What also comes into play is the ability to track and the ethics of tracking the data. The technology is already available and in use: the deep package inspection (DPI), a much disputed method due to implications to privacy, has also been used by the Qaddafi regime and the Libyan security forces to track nearly all of the online activities of the country’s 100 000 Internet users. Supplied by foreign firms, the technology allowed the regime to capture everything from chat messages to e-mails initiated by Libyan citizens. There are many more examples of such misuse of this and other technologies.

So let’s say the countries wish to prevent cyber threats, what is the way forward? 

No state can do anything on its own without risking cutting itself off the global Net. Instead, what is needed is a cross-border cooperation of responsible public authorities, but cooperation based on a clearly outlined set of judicial procedures with adherence to the fundamental human rights (especially freedom of expression and privacy) and openness of the Internet.

That implies that the legal environment should be harmonised. Is it possible and likely?

There exist many global and regional initiatives: the ITU Cybersecurity Agenda, the above-mentioned SCO proposal at the UN on an international code of conduct, the Council of Europe’s 2001 Budapest convention on cybercrime, the Commonwealth Cybercrime Initiative, the African Union Convention on Cybercrime… The list of proposals for Internet rights and principles is even longer. But, there is yet no widely accepted balanced and efficient approach that would encompass both security and human rights dimensions. The forthcoming meetings of the UN Internet Governance Forum in Baku in November and the  ITU World Conference on International Telecommunications in Dubai in December are currently the two international policy processes in focus that might move the discussions forward (or backward).

There is clearly a need for a governance model. Yet it seems that governments cannot do this alone – who are the other actors involved, and how?

Cyberwar and cybercrime can threaten any networked society on several levels: strategic (such as control of the information); economic (including the loss caused by the Internet downtime, which goes from dozens of thousands of dollars per hour of downtime for the media sector, up to several millions of dollars for large online brokerage companies); and infrastructure (especially critical ones like power and water supplies). The entire Internet ecosystem – if not our entire society – is involved in both the risks and possible prevention of cyber-attacks: from IT-related businesses (telecoms and ISPs, hardware and software vendors) and other corporations (especially small and medium ones which are common victims), via prosecuting and judicial authorities, to end-users (whose computers are commonly infected and used as bots). Governments and public authorities cannot prevent or respond to these threats without the cooperation with other stakeholders: a truly multistakeholder approach to both policy planning, education, and emergency responses is needed.
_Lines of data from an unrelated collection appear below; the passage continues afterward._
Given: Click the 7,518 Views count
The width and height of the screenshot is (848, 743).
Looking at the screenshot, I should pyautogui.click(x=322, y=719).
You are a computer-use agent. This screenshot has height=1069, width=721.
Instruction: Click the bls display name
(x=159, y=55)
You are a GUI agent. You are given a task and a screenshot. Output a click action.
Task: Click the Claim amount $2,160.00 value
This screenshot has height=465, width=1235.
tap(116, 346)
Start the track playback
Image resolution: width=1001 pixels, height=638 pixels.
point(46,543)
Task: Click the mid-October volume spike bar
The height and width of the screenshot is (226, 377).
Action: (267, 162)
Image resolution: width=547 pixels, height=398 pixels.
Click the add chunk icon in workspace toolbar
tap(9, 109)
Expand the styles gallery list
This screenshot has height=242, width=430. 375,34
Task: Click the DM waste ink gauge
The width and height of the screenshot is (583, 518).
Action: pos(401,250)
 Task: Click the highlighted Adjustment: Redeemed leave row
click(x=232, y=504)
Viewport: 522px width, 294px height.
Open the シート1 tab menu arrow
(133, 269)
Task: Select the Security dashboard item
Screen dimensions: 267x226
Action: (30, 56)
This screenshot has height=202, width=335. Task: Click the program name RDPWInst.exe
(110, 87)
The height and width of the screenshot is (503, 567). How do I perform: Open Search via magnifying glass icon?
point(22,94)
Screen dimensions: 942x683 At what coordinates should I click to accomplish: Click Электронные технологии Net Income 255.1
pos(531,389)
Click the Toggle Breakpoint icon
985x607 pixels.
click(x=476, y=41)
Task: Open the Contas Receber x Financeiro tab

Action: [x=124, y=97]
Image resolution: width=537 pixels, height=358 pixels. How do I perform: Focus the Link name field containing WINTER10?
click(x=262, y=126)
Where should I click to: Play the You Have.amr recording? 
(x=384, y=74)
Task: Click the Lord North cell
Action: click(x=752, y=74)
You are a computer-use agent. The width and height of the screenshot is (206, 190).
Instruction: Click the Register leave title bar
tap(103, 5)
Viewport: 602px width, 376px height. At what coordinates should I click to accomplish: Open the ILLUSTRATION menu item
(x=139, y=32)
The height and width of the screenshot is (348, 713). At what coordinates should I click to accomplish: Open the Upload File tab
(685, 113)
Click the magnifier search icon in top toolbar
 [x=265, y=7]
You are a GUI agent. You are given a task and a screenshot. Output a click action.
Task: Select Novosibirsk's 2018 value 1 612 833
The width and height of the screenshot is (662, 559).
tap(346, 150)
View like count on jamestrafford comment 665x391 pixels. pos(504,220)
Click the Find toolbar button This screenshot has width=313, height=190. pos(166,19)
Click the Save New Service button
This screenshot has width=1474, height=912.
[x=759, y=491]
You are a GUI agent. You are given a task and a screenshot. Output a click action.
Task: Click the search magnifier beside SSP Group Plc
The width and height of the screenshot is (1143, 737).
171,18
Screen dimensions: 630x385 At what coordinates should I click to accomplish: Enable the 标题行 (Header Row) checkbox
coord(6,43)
But this requires the full awareness and professional capacity of all the institutions involved (including the non-state actors) to understand the basic operating principles of the Internet, the legal and security aspects as well as the human rights aspects of the challenge. Governments and public authorities need to understand how the Internet works, and thus what is a real risk and what is hype. But also the engineers and tech community need to understand the governance models, the political and diplomatic aspects, and the needs for a comprehensive policy. Education, awareness building, and dialogue is key. This panel at the Belgrade Security Forum, initiated by Swiss DCAF, is a good example how to start.